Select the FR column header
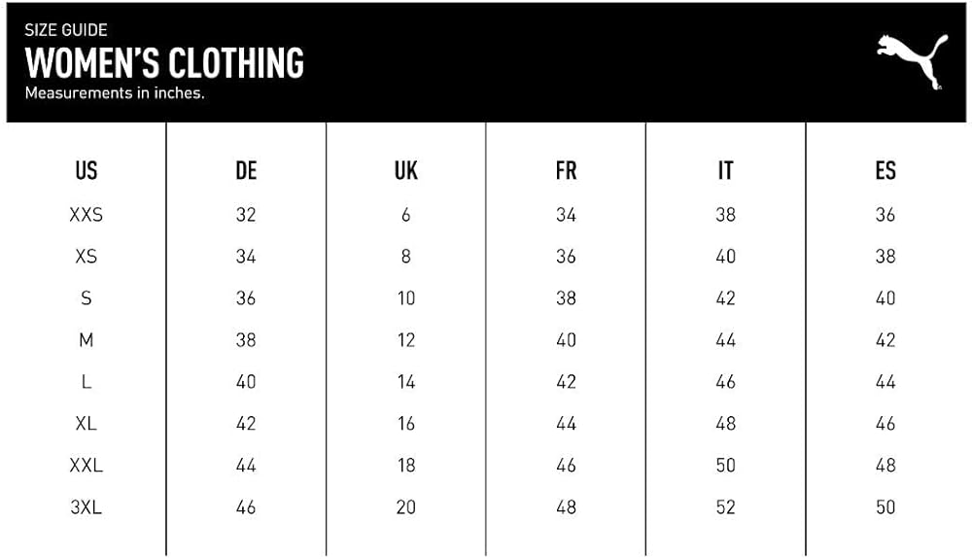The width and height of the screenshot is (972, 559). click(x=566, y=170)
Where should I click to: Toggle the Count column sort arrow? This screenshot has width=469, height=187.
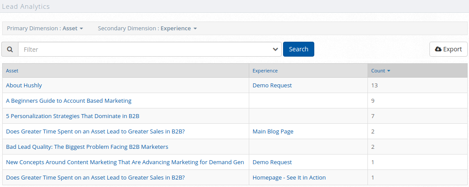click(x=389, y=71)
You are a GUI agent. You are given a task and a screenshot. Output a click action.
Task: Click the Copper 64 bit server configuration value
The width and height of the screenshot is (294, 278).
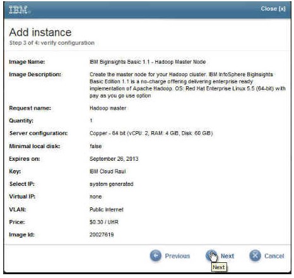[x=151, y=133]
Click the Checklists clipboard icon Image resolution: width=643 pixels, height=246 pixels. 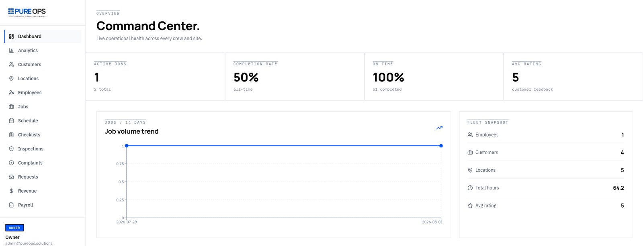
++++++++++
Verbatim output, no pictures: the line holding "You are a GUI" and all lines after it through the last line of the material, with nothing else.

OUTPUT OF THE TASK
You are a GUI agent. You are given a task and a screenshot. Output a click action.
Task: Click the Copper 64 bit server configuration value
The width and height of the screenshot is (294, 278).
[x=151, y=133]
Click the Checklists clipboard icon Image resolution: width=643 pixels, height=246 pixels. 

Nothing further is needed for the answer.